Why even have ratios? In my opinion the money should be invested wherever the best possible return can be achieved. If the government wants a greater share of that money to be invested locally, then they must ensure that the country is well run so that it will attract capital.

I know right :/

The concept of a free market goes completely out the window when I am forced by regulation to invest a whatever percentage here, that money could have gone to much more deserving emerging markets, instead things like Steinhoff inevitably end up in your RA because there is only so much to go around, and then companies that don’t deserve their evaluations get massive, thanks to everyone that essentially turn into forced buyers.

So it doesn’t apply to balanced funds immediately, what about self constructed Reg 28 compliant portfolios in RAs? Is that just a case of the providers systems?

You should be able to construct your own reg 28 compliant RA from a mix of foreign and local equity, property and Fixed income funds.

I know, it is constructed already, my question is do I just have to wait for the providers to adjust their systems? If I do an online instruction, if will not allow Non Reg 28 compliant changes to be submitted.

It is already implemented on the Allan Gray RA platform.

Thanks TryingToRetire

Will someone please tell ASISA there’s nothing “to look into” – just re-align their totally unnecessary “own” set of rules for Regulation 28 – and simply align it with the Regulation itself so that as the Regulation is changed everyone sings from the same “hymn sheet”!

Follow CR’s lead – Zexit has happened – time to focus on trimming governance costs by eliminating duplication of effort in the regulatory space!

Its a mandate issue. Funds had to have a specific mandate (max 25% and max 75%) in order to be considered a Reg 28 compliant fund. They will change these limits, however they need to change fund mandates, which requires approval from investors as it is a unit trust, which takes time, which blah blah blah…..

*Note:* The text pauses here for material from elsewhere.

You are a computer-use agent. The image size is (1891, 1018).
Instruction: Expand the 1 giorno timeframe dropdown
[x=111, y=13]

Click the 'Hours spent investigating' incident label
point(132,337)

So technically only investors directly can take advantage (at the moment) through investing more into direct offshore funds in their compulsory funds, or moving more offshore through asset swap in their direct share portfolios within an RA or preservation.

Thanks Charles – just further proves my point … lack of proper thought even in the construction of the fund mandates. Why not simply have a mandate which undertakes, at all times, to be compliant with Reg 28 itself – instead of restating aspects of Reg 28 at a given time within the mandate!

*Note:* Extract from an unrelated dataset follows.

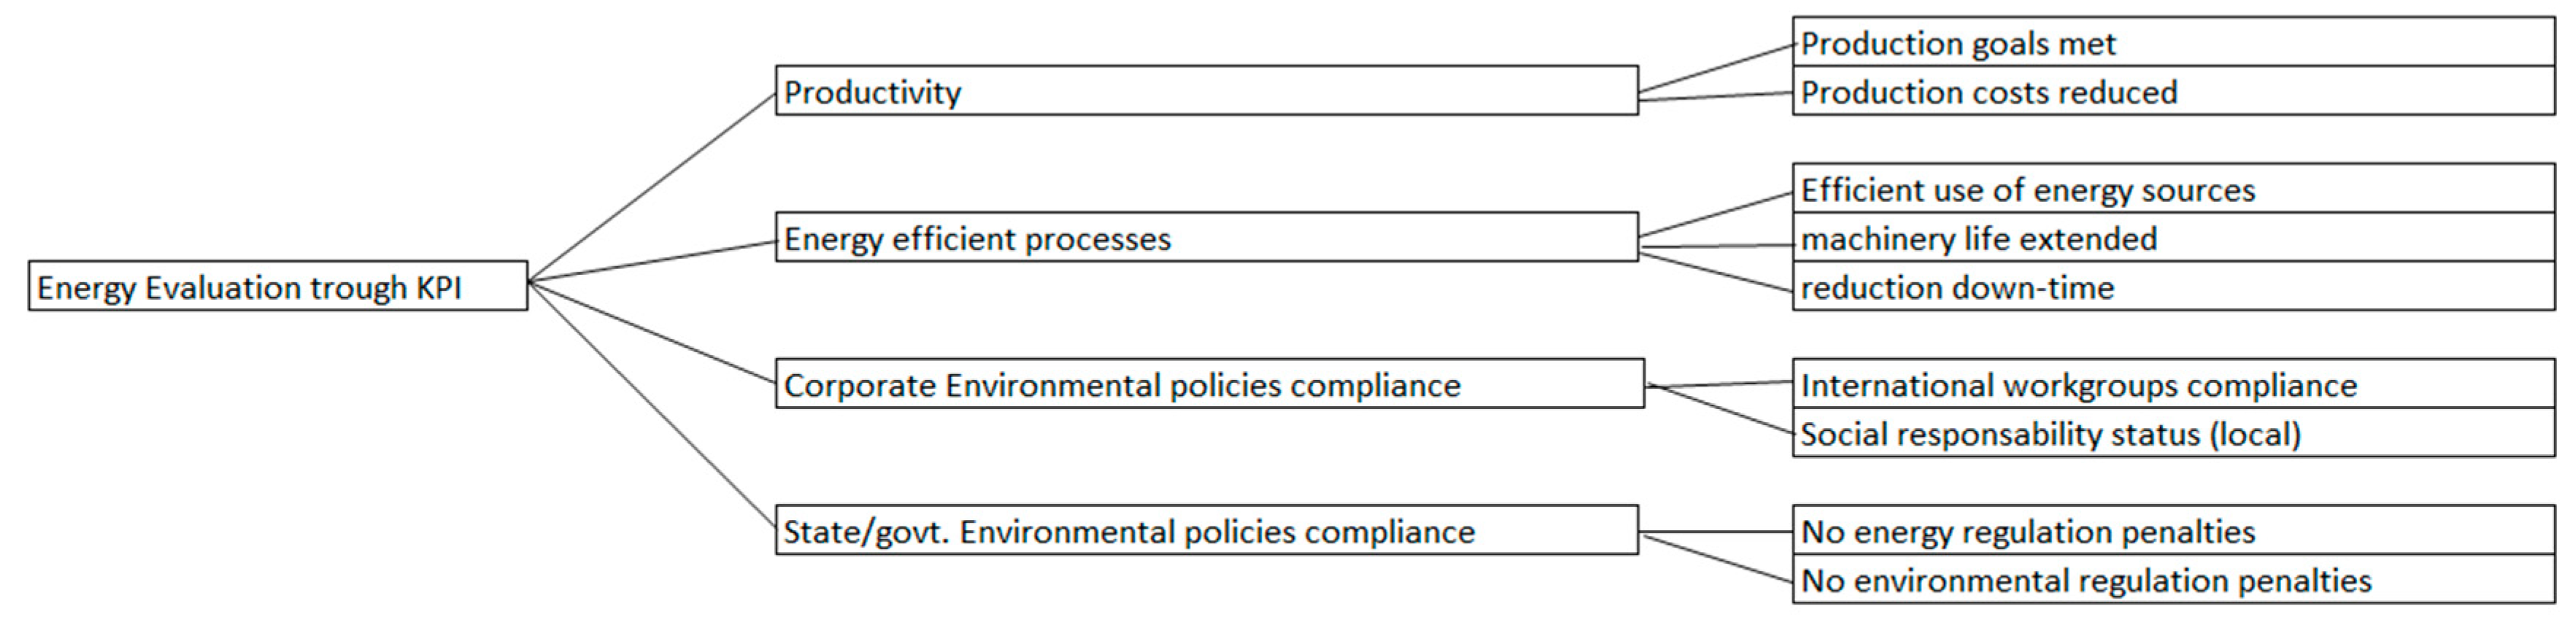Image resolution: width=2576 pixels, height=633 pixels.
Task: Click the Production goals met cell
Action: (2173, 43)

Reg 28 itself was smart enough to simply make reference, on this point, to the offshore component allowed from time to time by the Reserve Bank.

I am simply appealing for a little “lateral thinking” – instead of all the “tick-the-box” stuff that pervades the investment industry!

Every one cent invested offshore since late 2015 to date, lost a lot of money on their offshore investments…the USD/ZAR is enroute to at least 10…all the offshore investments that left under Zupta will come bck in the form of a Wall of Money, and the ZAR will respond!

True, I will just adjust my monthly RA contributions to 30% of my strengthening Rands goes into the overseas Feeder Fund/s. I wont rush and adjust the current fund values around.

@ Ask me I know. Some unit trust performance, offshore versus local.

Old Mutual Global A 24/12/15 = 2374.47 cpu
Old Mutual Global A 16/02/18 = 2505.81 cpu

Old Mutual Invest R 24/12/15 = 41881.74 cpu
Old Mutual Invest R 16/02/18 = 41382.82 cpu

Now doubt there is variability in other selected funds based upon individual manager performance.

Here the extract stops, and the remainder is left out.